Indigenous Peoples’ Day (IPD) is a celebration of Native peoples’ resistance and survival amidst centuries of settler colonialism. IPD also serves as a time for the Native community to showcase our vibrant cultures and rich histories,” says Alanna Pyke, the president of the Association of Native Americans at Yale, who is Kanien'kéha (Mohawk).

This year, we, the Association of Native Americans at Yale (ANAAY), are happy to host a powwow in honor of Indigenous Peoples’ Day. We hope that the powwow will be an opportunity for the Yale community to learn more about Native cultures and to further promote the University's goals in diversity, inclusivity, and more broadly, to foster a welcoming environment to students from all backgrounds.”

The powwow — featuring dancing, singing, and socializing — will take place on Sunday, Oct. 7, at noon at Coxe Cage, 257 Derby Ave. on what is the traditional homeland of the Quinnipiac people. The powwow coincides with ANAAY’s 25th anniversary. In the fall of 2017, ANAAY revived the annual Yale powwow after a 10-year hiatus.

The event will be emceed by Chris Newell (Passamaquoddy), manager of museum education at the Pequot Museum in Mashantucket, Connecticut and co-founder and director of education for the Akomawt Educational Initiative. The arena director for the event is Urie Ridgeway, a citizen and former councilperson of the Nanticoke Lenni-Lenape Tribal Nation from Bridgeton, New Jersey. Known throughout the powwow trail as the “Tasmanian Devil” for his fancy dance style, Ridgeway is also a member of the drum group Red Blanket Singers. Dinée Dorame ’15, a citizen of the Navajo Nation who is a fancy shawl and jingle dress dancer, will be the head woman dancer. Dorame is currently the associate director of College Horizons, a national pre-college program for Native high school students based in New Mexico. She formerly served as assistant director at Yale Undergraduate Admissions.

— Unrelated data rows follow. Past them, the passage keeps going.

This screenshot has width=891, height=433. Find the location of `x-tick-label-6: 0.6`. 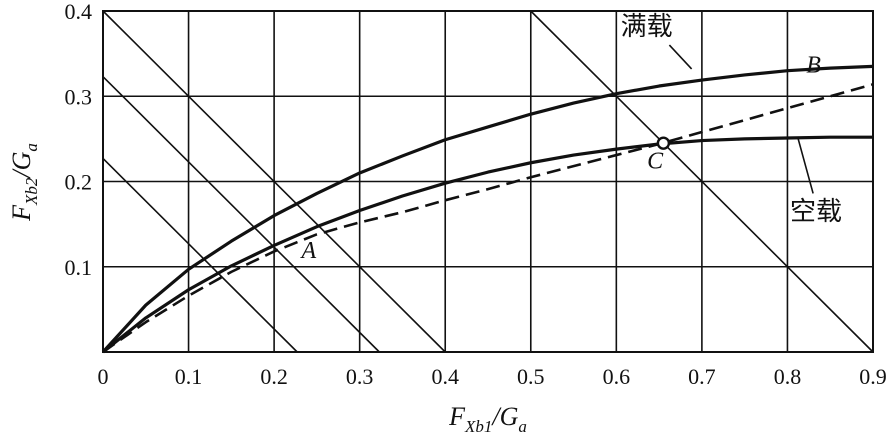

x-tick-label-6: 0.6 is located at coordinates (617, 376).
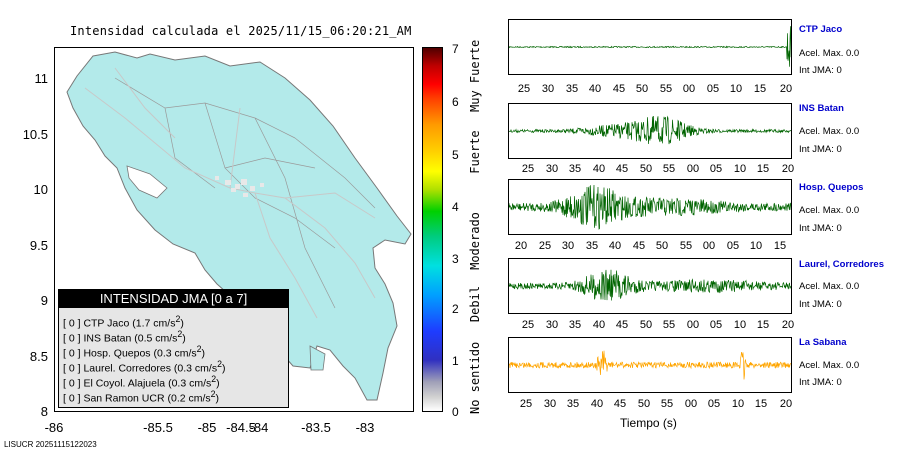  What do you see at coordinates (35, 134) in the screenshot?
I see `y-tick-10-5: 10.5` at bounding box center [35, 134].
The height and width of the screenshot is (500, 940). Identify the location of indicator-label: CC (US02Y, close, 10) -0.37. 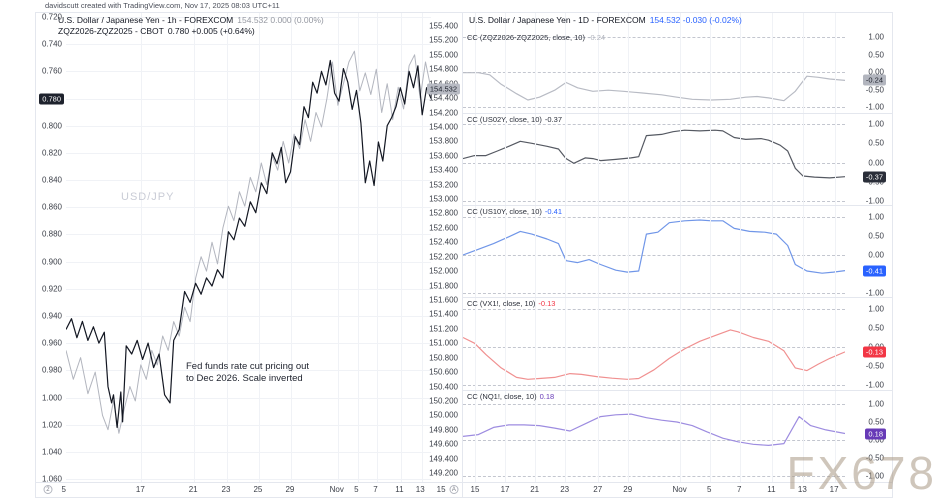
(514, 120).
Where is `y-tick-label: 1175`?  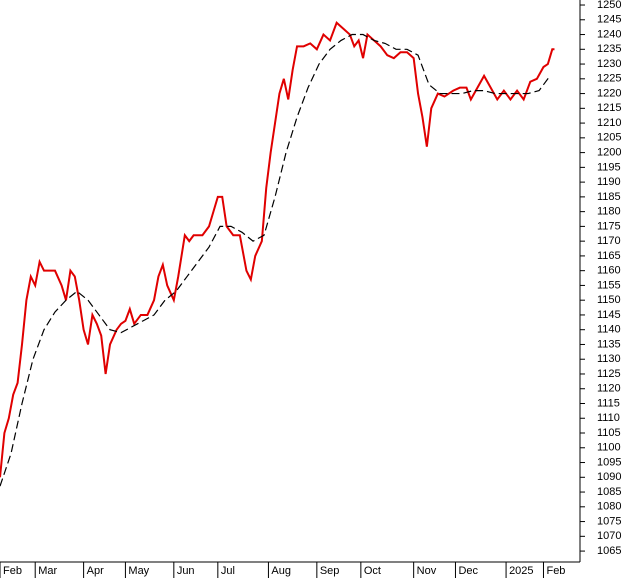
y-tick-label: 1175 is located at coordinates (609, 226).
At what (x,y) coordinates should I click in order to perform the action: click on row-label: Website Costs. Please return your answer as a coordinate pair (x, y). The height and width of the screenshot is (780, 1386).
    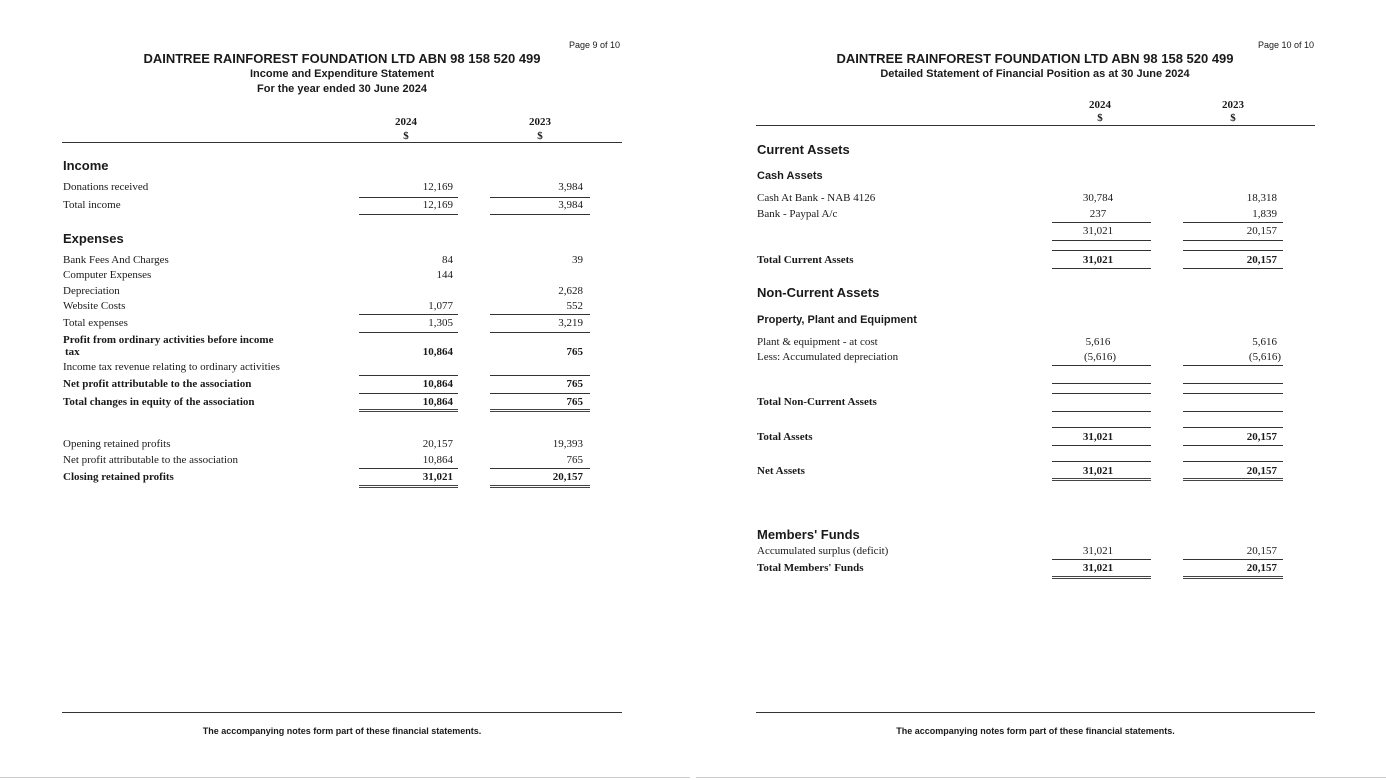
    Looking at the image, I should click on (94, 306).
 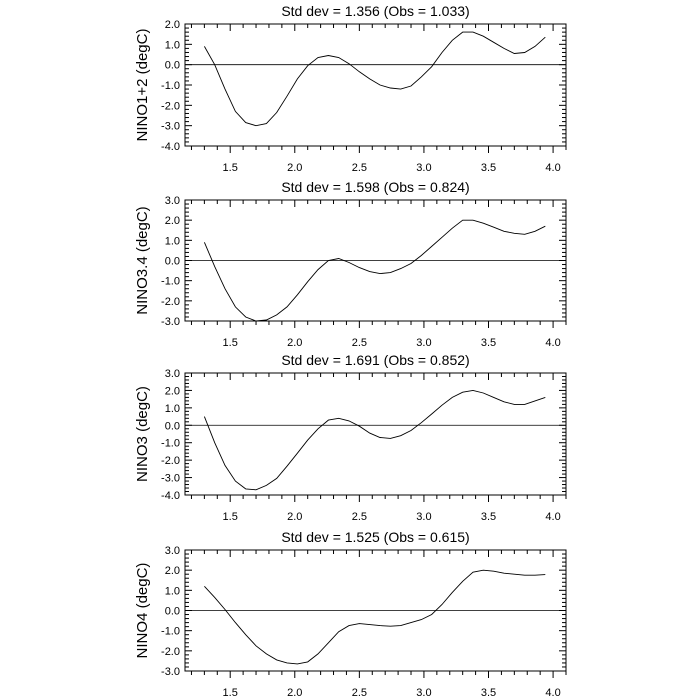 I want to click on y-tick-labels: -4.0 -3.0 -2.0 -1.0 0.0 1.0 2.0, so click(x=170, y=86).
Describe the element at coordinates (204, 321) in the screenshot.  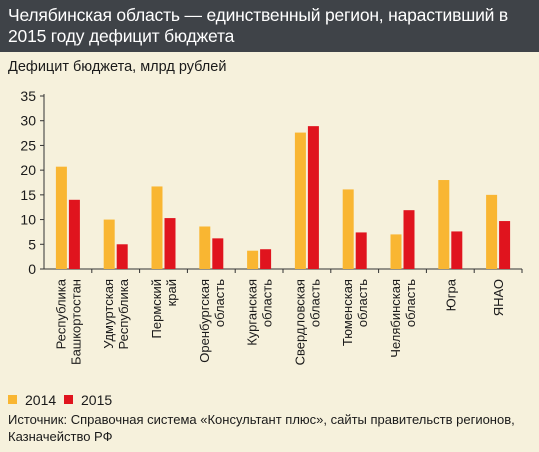
I see `x-tick-label: Оренбургская` at that location.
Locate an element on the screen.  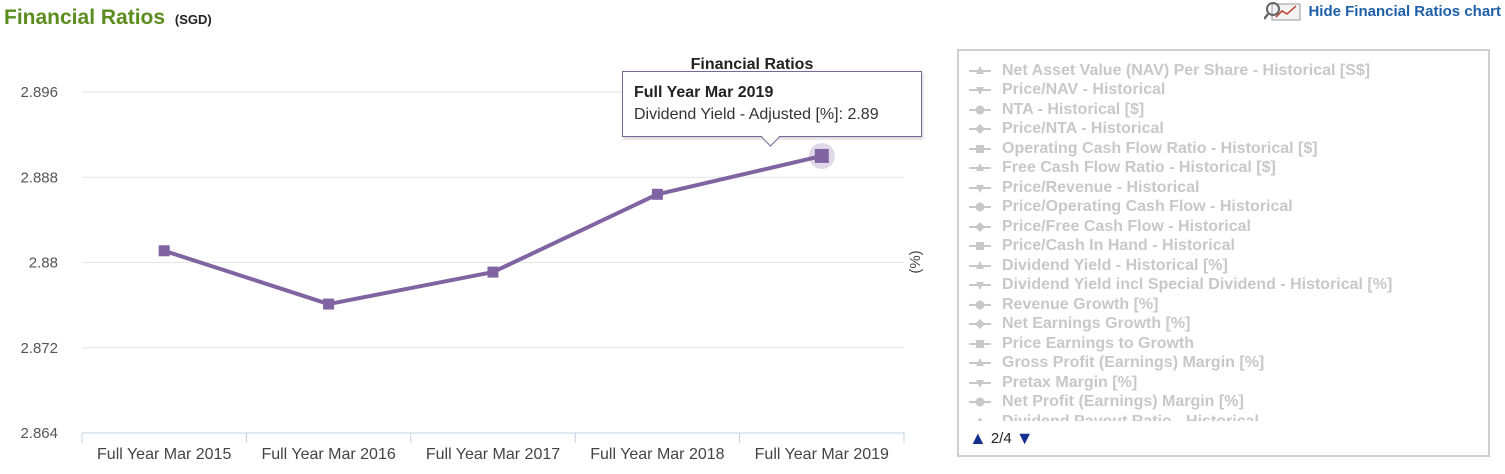
legend-item-label: Net Profit (Earnings) Margin [%] is located at coordinates (1123, 402).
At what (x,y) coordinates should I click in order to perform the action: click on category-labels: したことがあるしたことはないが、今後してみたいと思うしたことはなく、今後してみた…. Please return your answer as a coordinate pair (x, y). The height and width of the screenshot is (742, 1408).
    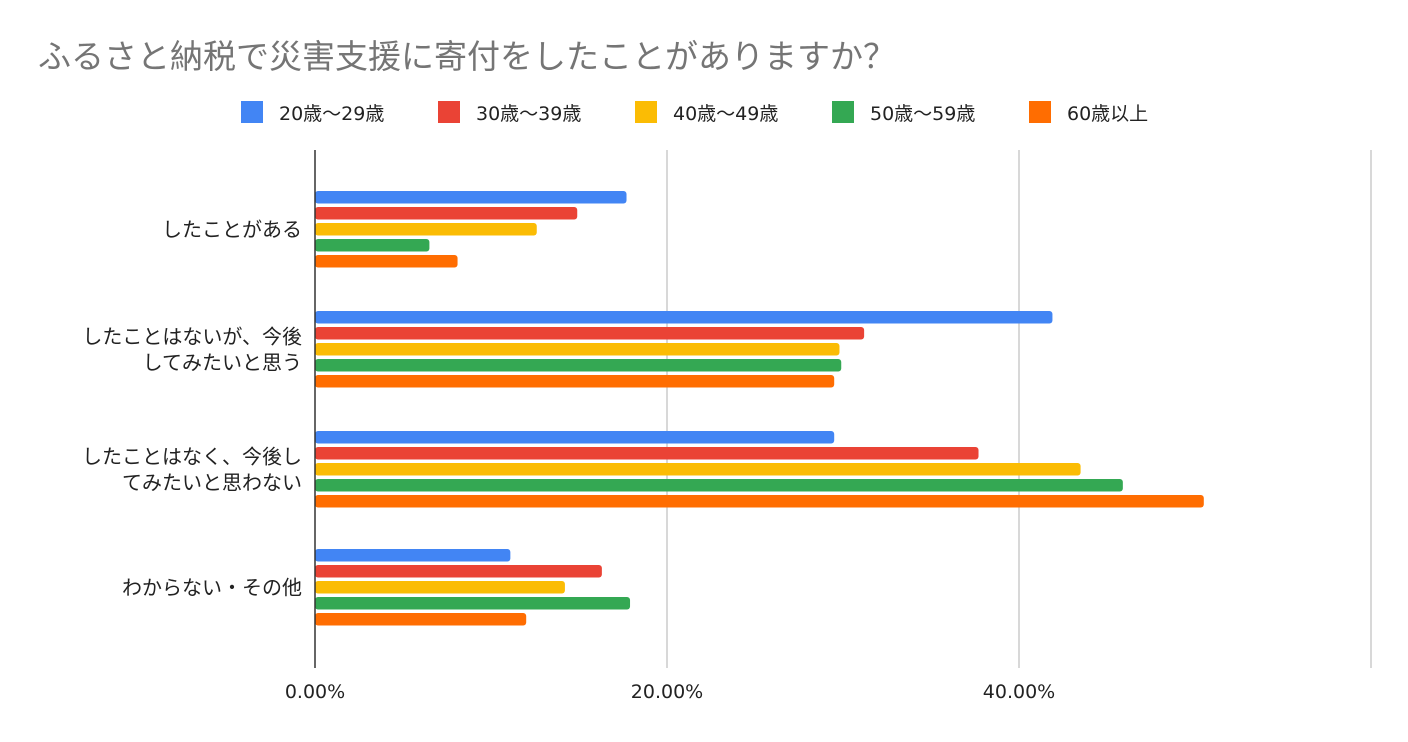
    Looking at the image, I should click on (192, 408).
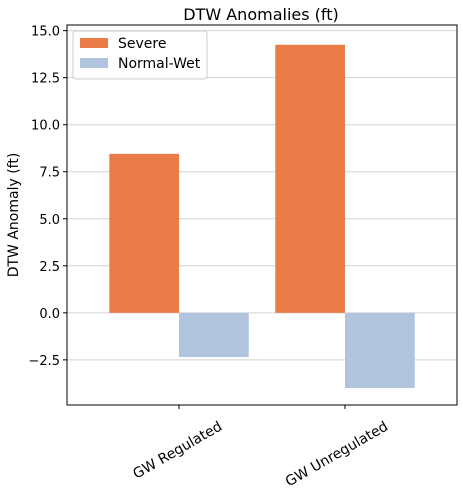  What do you see at coordinates (46, 126) in the screenshot?
I see `y-tick-label: 10.0` at bounding box center [46, 126].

E.J. Plainbull Jr. (Mashantucket Pequot) will be the head man dancer.

Energy development and indigenous nations

At a college tea on Monday, Oct. 8, Native scholar Andrew Curley will discuss the issue of energy and development on indigenous nations and their lands in the United States and Canada. His talk will take place at 4:30 p.m. in the Timothy Dwight Head of College House, 63 Wall St. This event is co-sponsored by ANAAY.

Curley is an assistant professor in the Department of Geography at the University of North Carolina-Chapel Hill. He is a Diné who has done extensive research on coal mining in the Navajo Nation. His current work focuses on indigenous geography, resource conflicts, energy water rights, land, tribal sovereignty, and Navajo (Diné) studies.

Following the tea, at 6 p.m., ANAAY will host an intercultural dinner/reception in the lecture hall of Rosenfeld Hall, 109 Grove. St. at the corner of Grove and Temple streets. The hall is entered from Temple St.

Both the powwow and the talk are free and open to the public. The dinner is open to members of the Yale community only at no cost.